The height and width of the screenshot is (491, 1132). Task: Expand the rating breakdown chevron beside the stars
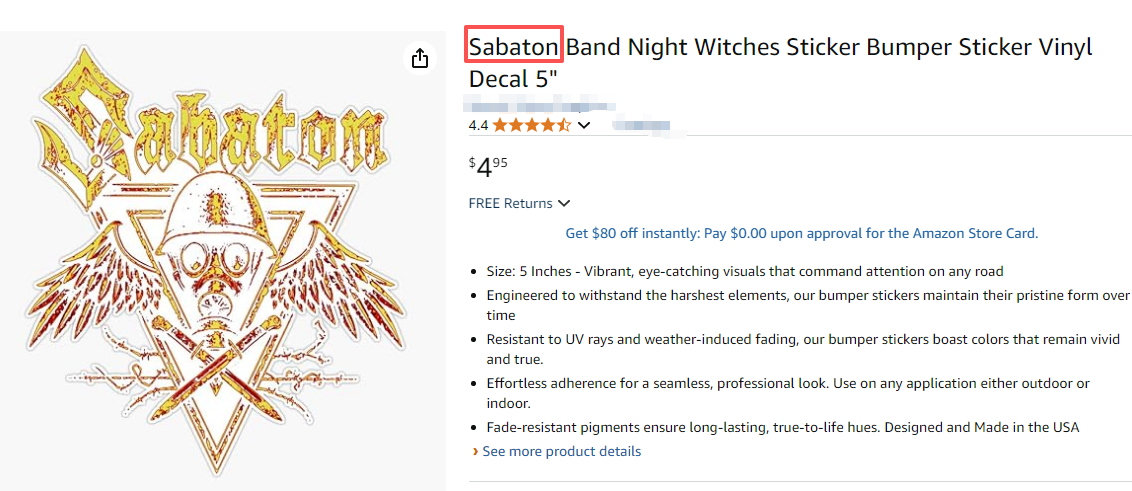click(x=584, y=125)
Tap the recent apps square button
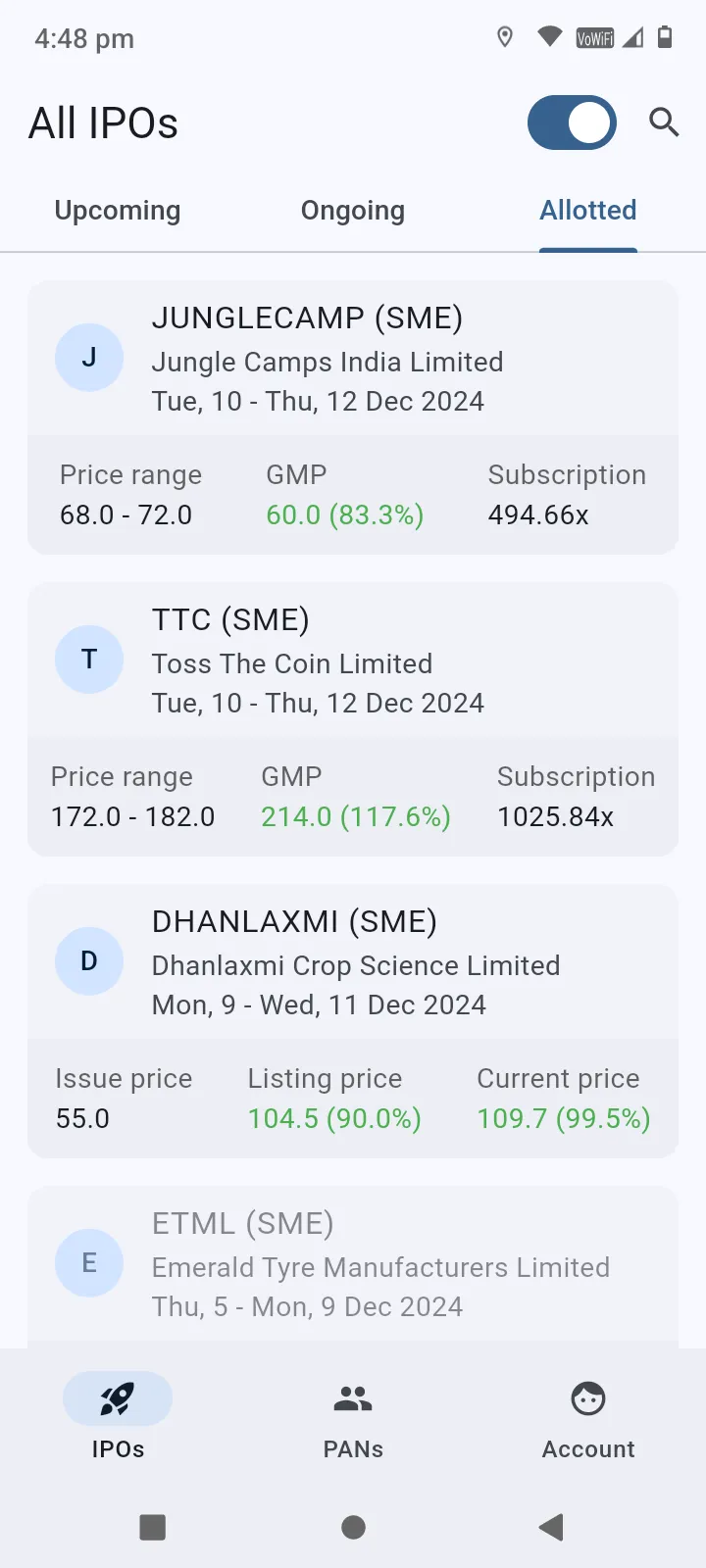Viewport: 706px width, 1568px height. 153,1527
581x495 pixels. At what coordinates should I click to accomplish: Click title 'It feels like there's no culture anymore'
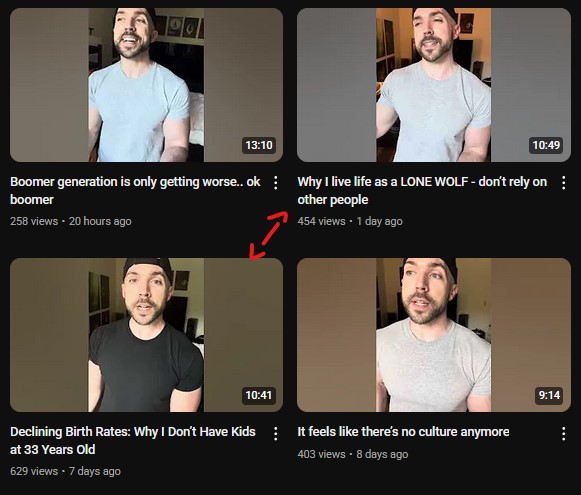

● TASK BRIEF
Give again, word for word, only the lines from the line containing "Tap the recent apps square button" through the last line above, both included; leave the pictures out.

● ANSWER SPACE
Tap the recent apps square button
Viewport: 706px width, 1568px height. 153,1527
581x495 pixels. At what coordinates should I click to accomplish: Click title 'It feels like there's no culture anymore'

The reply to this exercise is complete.